One wonders if maybe it would be in Oprah’s best interest to invest in her own memoir research department. Angel at the Fence the Holocaust memoir championed by Oprah and strongly defended by its publisher and agent has been canceled after the author admitted he’d lied about parts of his story.
In the memoir the author claimed he had met his wife of 50 years while imprisoned in a Nazi concentration camp, corresponding with her through the fence of the camp, only to reconnect with her some years later on a blind date. The claim was disputed by a number of Holocaust historians who said it would have been an impossibility “pointing out that, among other things, the layout of the camp would have prevented the pair from meeting at a fence.” Over the weekend the author, Herman Rosenblat, admitted he had fabricated the love story and the publisher Berkley Books, an imprint of Penguin, canceled the book, due to be published in February.
No one at Berkley questioned the central truth of Mr. Rosenblat’s story until last week, said Andrea Hurst, his agent. Neither Leslie Gelbman, president and publisher of Berkley, nor Natalee Rosenstein, Mr. Rosenblat’s editor at Berkley, returned calls or e-mail messages seeking comment. Craig Burke, director of publicity for Berkley, declined to elaborate beyond the company’s brief statement announcing the cancellation of the book. In an e-mail message, a spokesman for Ms. Winfrey also declined to comment.

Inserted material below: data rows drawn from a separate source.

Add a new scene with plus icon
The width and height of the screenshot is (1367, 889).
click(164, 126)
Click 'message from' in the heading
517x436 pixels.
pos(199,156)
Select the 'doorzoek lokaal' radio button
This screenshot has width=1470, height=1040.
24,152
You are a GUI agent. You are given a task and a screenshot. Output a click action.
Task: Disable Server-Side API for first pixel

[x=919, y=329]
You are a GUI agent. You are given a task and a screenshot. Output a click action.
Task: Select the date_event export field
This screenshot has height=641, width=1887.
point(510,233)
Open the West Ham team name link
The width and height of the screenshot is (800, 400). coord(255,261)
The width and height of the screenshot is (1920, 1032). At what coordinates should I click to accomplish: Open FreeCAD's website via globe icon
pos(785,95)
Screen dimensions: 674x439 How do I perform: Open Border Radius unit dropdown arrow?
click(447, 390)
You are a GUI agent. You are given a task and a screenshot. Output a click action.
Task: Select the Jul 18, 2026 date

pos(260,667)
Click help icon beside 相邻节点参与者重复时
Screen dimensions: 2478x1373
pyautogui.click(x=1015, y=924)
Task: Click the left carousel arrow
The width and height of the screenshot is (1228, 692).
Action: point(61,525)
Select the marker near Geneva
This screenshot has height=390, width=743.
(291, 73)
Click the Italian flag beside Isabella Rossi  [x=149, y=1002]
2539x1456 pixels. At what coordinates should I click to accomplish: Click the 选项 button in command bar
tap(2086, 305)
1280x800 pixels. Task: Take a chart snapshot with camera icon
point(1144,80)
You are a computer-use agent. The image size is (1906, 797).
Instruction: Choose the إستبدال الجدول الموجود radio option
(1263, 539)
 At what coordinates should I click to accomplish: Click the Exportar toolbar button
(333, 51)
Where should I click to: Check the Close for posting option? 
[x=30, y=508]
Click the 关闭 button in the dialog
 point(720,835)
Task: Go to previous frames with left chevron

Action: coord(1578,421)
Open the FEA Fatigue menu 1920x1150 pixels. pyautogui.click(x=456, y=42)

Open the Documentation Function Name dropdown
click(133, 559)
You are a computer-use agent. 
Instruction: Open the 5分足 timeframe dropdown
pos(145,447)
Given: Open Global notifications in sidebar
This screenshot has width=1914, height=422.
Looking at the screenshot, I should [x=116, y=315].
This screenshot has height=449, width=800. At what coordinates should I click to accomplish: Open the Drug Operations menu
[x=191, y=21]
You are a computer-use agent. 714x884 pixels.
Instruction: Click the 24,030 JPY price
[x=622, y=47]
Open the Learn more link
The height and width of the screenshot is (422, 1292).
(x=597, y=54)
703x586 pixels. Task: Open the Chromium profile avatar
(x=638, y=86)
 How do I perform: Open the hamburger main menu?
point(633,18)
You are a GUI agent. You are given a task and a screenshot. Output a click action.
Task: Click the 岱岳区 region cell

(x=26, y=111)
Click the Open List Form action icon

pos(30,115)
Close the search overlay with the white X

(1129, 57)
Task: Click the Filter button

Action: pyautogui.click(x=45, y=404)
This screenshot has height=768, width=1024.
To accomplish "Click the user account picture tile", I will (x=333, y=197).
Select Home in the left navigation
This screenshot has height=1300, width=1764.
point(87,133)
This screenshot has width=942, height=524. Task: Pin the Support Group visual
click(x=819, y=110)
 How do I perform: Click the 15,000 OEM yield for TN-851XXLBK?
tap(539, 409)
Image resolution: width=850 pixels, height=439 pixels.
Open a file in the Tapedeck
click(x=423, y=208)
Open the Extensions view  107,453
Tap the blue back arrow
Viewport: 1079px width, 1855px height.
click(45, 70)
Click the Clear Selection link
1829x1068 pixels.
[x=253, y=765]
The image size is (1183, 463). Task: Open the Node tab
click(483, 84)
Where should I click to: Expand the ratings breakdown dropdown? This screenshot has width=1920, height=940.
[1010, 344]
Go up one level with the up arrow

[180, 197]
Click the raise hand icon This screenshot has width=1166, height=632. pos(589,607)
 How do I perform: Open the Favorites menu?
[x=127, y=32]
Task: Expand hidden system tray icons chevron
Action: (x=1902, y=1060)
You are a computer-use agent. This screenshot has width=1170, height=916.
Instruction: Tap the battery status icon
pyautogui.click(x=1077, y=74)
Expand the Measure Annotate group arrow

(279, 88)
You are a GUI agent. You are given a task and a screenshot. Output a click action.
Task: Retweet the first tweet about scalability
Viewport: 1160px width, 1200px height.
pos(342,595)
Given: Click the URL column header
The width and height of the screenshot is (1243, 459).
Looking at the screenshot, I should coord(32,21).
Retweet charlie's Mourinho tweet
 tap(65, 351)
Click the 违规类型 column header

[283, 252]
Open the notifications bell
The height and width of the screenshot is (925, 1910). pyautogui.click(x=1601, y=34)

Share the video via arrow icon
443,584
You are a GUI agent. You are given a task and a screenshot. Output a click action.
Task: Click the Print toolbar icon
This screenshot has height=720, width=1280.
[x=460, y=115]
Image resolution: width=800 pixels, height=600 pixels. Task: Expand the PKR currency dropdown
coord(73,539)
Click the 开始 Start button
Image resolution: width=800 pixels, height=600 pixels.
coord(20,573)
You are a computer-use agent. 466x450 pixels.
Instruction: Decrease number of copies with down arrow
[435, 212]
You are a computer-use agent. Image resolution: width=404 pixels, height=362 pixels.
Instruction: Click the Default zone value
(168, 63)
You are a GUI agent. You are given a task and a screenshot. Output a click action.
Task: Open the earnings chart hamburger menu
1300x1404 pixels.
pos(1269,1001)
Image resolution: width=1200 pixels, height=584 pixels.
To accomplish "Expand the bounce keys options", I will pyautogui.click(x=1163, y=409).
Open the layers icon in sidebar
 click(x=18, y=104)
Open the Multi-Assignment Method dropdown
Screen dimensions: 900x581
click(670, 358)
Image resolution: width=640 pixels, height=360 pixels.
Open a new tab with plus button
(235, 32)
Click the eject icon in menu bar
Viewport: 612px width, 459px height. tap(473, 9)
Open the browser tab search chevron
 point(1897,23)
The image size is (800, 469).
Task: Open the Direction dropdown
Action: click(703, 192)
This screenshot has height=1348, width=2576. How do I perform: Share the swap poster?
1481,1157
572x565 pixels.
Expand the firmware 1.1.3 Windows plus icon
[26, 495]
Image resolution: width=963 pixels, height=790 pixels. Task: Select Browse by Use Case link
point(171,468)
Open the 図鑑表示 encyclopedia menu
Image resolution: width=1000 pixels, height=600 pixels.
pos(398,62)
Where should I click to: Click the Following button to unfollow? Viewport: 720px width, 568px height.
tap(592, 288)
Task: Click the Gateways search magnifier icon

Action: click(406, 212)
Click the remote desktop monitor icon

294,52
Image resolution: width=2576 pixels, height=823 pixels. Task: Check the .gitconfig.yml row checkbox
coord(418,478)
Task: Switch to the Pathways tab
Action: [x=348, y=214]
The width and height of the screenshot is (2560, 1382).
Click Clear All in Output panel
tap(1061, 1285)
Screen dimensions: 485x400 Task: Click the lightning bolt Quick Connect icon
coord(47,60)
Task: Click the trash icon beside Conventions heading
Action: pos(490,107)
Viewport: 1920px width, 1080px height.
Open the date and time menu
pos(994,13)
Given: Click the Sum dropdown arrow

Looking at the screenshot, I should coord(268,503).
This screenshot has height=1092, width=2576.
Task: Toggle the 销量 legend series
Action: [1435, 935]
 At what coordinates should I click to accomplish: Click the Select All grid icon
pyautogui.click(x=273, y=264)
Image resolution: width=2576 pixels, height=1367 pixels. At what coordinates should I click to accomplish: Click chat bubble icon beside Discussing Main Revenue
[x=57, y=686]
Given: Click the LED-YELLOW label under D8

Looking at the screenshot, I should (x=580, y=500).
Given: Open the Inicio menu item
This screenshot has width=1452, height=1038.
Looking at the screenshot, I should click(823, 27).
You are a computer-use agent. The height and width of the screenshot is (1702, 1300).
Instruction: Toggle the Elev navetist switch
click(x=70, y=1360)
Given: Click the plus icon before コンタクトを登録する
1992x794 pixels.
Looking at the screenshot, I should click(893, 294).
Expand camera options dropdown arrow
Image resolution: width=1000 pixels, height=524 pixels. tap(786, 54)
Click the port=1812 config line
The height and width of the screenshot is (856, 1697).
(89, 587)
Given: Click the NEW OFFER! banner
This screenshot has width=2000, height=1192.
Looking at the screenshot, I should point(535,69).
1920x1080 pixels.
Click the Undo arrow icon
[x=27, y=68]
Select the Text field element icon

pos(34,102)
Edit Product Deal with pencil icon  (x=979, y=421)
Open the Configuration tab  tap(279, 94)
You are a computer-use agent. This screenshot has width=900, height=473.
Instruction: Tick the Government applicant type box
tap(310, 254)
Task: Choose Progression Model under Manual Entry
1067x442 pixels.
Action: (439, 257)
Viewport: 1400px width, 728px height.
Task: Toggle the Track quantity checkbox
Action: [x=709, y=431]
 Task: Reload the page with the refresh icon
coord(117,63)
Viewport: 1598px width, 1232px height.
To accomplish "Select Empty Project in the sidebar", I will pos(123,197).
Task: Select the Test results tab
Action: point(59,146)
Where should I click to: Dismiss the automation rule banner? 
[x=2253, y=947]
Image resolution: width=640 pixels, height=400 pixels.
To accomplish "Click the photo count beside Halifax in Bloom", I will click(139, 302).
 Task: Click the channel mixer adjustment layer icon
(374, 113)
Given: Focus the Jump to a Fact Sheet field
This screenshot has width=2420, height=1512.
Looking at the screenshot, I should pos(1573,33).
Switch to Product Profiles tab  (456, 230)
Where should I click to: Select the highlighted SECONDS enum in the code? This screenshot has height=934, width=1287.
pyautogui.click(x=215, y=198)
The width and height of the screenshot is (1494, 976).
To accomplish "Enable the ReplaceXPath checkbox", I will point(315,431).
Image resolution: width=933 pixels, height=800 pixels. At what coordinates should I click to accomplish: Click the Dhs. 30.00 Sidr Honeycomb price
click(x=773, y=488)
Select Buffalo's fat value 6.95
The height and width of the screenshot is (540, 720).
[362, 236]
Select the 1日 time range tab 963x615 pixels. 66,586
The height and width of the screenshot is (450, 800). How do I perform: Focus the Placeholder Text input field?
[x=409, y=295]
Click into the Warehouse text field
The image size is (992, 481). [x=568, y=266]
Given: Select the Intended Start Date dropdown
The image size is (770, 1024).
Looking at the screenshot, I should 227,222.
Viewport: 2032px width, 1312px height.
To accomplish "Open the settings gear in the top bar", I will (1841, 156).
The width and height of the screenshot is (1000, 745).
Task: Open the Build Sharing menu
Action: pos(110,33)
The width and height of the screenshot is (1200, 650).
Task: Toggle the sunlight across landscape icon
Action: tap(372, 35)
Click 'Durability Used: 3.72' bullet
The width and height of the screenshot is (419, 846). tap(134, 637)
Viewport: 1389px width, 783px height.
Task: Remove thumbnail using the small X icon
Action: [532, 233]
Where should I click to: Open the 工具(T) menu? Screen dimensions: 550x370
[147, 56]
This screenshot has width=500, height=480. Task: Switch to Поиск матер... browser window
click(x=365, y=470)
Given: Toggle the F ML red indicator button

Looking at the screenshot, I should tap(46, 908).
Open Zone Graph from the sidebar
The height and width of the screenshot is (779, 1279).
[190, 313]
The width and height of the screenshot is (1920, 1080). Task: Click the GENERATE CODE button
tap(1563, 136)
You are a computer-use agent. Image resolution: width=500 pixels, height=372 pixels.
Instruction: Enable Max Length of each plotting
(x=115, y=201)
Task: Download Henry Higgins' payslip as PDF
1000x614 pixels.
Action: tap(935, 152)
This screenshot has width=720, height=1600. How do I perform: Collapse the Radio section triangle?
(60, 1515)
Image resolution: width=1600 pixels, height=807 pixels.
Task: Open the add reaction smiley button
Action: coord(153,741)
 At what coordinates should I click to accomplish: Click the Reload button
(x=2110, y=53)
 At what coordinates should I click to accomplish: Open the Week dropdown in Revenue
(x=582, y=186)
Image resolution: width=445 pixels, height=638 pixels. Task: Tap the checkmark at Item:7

In a telephone interview Sunday, Ms. Hurst, who sold the book to Berkley for less than $50,000, said she always believed the essential truth of Mr. Rosenblat’s tale until last week. “I believed the teller,” Ms. Hurst said. “He was in so many magazines and books and on Oprah. It did not seem like it would not be true.” On Sunday, Ms. Hurst said that she was reviewing her legal options because “I’ve yet to see what kind of repercussions could come from this, and I was lied to.”
Despite all this, and considering a movie is still in the works based on the book and that the book was scheduled to be published in February, one wonders whether the “memoir” will still see bookstore shelves in some manner. Considering how badly the industry is struggling and how much publicity this title has incurred it’s not hard to imagine someone repackaging it with some sort of author’s note, and directing it to the fiction section.